Nearly 4 million old clunkers spewing carbon and sulfur dioxide were also removed from roads in the area in the last four years, said Liu Binjiang, a department head overseeing air pollution control at the ministry.
In Beijing alone, such initiatives cost the city government 16.54 billion yuan last year.
In the Chinese capital, the average annual PM2.5 concentration level dropped 18% to 73 micrograms per cubic meter of air from 2013 to 2016. In the entire Jing-Jin-Ji area, it has dropped by a third, to 71 micrograms per cubic meter of air over the same period.
But the gray pall hanging over Beijing and its two sister regions in winter hasn’t lifted.
The level of PM2.5 particles shot up to 135 micrograms per cubic meter from Nov. 15 to Dec. 31, which was 2.4 times the average during the other three seasons, data from the Ministry of Environmental Protection showed. Five bouts of smog were recorded in December alone.
Ji Tao, a postgraduate student who has lived in Beijing for seven years, said he did not feel any improvement. “Smog last year was just as bad as it was in 2015, and it smells the same,” he said.
Another long-term Beijing resident told Caixin that she felt air quality has deteriorated because toxic spells had become more frequent and lasted longer in 2016 than it did in 2015. She said she was depressed by the foul air during New Year’s. “You almost couldn’t see your fingers when you stretched out your arms in front of your face,” she said.
The two rounds of smog in late December and earlier January were as severe as the levels of air pollution recorded in January 2013 and February 2014 and again in December 2015 and lasted as long as those previous bouts, said Dr. Wang Yuesi from the Institute of Atmospheric Physics at the Chinese Academy of Sciences.

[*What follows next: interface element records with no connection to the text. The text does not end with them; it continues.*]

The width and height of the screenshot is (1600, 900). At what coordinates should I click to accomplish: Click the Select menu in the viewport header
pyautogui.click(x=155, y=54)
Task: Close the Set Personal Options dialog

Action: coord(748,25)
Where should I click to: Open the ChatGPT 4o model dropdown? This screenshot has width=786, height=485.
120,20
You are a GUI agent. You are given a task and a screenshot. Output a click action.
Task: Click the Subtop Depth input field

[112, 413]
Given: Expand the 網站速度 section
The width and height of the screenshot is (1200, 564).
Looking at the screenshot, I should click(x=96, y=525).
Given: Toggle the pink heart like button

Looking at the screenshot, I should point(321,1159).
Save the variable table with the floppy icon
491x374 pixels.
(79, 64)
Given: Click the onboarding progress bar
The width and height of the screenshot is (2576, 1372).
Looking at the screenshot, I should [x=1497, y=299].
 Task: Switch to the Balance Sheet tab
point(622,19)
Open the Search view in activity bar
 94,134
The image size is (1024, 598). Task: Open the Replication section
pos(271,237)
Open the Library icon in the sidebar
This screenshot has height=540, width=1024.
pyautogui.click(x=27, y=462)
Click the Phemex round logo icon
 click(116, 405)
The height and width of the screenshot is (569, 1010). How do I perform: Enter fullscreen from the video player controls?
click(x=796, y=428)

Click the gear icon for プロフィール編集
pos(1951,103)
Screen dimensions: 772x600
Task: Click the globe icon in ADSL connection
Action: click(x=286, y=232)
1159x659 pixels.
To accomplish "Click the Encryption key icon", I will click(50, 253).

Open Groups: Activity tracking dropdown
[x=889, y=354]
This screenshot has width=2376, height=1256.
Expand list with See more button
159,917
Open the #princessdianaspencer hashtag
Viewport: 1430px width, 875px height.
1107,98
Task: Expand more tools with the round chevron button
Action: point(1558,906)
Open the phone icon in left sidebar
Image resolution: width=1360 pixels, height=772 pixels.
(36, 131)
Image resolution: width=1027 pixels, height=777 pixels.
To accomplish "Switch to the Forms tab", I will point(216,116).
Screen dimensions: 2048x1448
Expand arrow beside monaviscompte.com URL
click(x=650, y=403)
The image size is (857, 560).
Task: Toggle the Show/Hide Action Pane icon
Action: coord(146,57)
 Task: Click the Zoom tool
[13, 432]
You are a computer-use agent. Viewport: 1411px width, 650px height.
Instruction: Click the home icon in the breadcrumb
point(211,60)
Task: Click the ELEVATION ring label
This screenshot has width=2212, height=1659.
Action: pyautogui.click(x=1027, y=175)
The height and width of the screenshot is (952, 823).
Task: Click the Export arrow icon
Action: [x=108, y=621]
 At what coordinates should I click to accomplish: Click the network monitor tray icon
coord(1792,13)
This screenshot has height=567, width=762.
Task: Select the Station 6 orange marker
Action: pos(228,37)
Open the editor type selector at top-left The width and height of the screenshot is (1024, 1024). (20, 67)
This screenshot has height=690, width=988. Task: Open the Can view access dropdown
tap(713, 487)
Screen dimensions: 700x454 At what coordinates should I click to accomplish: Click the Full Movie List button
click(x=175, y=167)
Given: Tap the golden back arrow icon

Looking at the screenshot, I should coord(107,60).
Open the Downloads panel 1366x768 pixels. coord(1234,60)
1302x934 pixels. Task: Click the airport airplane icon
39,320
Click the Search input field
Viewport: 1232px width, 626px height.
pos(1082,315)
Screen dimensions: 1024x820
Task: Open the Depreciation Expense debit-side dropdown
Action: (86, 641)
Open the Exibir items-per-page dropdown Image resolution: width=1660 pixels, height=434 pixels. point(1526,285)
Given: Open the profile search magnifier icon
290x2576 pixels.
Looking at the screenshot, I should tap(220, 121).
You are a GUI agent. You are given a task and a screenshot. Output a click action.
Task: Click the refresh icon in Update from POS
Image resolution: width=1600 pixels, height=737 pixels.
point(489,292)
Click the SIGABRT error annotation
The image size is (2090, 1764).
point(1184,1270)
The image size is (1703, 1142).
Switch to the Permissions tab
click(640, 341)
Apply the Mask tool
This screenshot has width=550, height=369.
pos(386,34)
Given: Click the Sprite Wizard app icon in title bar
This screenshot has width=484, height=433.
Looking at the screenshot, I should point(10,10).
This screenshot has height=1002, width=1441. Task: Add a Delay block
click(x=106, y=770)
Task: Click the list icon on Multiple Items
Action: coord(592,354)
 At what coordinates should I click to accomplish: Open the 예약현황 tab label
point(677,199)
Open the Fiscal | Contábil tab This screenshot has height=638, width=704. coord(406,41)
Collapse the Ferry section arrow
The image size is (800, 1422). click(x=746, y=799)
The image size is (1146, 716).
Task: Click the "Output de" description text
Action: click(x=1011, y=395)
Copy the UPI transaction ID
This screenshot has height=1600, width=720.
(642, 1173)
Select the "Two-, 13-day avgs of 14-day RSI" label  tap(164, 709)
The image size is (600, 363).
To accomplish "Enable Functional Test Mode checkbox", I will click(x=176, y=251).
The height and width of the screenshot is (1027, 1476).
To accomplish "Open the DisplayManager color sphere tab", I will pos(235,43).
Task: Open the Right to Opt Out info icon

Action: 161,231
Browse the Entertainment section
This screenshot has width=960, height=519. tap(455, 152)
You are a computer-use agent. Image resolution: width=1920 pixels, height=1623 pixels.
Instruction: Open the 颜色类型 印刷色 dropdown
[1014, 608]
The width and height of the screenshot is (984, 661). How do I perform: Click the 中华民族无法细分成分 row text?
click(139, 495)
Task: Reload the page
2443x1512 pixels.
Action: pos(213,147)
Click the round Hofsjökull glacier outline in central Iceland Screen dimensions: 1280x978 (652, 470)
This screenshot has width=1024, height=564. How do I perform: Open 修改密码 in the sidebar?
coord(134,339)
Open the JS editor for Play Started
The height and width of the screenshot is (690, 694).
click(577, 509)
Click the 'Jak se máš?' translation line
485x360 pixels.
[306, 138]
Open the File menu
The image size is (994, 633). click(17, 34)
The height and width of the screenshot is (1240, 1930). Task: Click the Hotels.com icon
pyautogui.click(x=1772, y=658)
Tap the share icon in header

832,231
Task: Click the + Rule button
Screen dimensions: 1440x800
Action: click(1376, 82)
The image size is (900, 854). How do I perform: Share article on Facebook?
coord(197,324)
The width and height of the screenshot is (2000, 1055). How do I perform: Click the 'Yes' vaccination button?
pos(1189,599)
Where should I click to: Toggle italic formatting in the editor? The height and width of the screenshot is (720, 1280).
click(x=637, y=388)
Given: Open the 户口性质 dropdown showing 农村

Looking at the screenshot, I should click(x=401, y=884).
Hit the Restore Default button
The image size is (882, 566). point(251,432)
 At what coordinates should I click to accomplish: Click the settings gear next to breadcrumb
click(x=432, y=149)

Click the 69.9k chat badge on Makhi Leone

Although air in Beijing and its surrounding areas has notably improved for most of a year, “it’s no wonder the public don’t feel the change given the ghastly choking spells in winter,” he said.
Unfavorable weather conditions in recent years including warmer winters and the lack strong winds to blow out pollutants have also made the battle against smog even harder to win, Chen said.
The average wind speed in December was 19% lower than the 30-year average between 1981 and 2010, said Wang from the Institute of Atmospheric Physics.
Some residents who are frustrated over the slow progress are going the extra mile to hold the government accountable.
Sun Hongbin, an activist from Hebei, is suing the city government in Zhengzhou, the provincial capital, demanding 32 yuan for the anti-smog mask he bought to protect himself from toxic air while on business trip to the city on Nov. 20.
The 25-year-old claimed that the regional government should be responsible for the high level of toxins on the day rates as “heavily polluted.” The lawsuit, which caused a public stir when it was filed on Nov. 25, is still ongoing.
This lawsuit is not just a random outburst, but a sign that the public was now ready to hold authorities accountable for the poor air, said Ma Zhong, dean of Renmin University’s School of Environmental Studies.
Even on days with a “red alert” for smog, factories continue with business as usual, despite orders to cut production and some cities light tons of fireworks during the Lunar New Year, he said.
“The failure to rein in smog in China lies in the lack of an effective accountability system,” he added.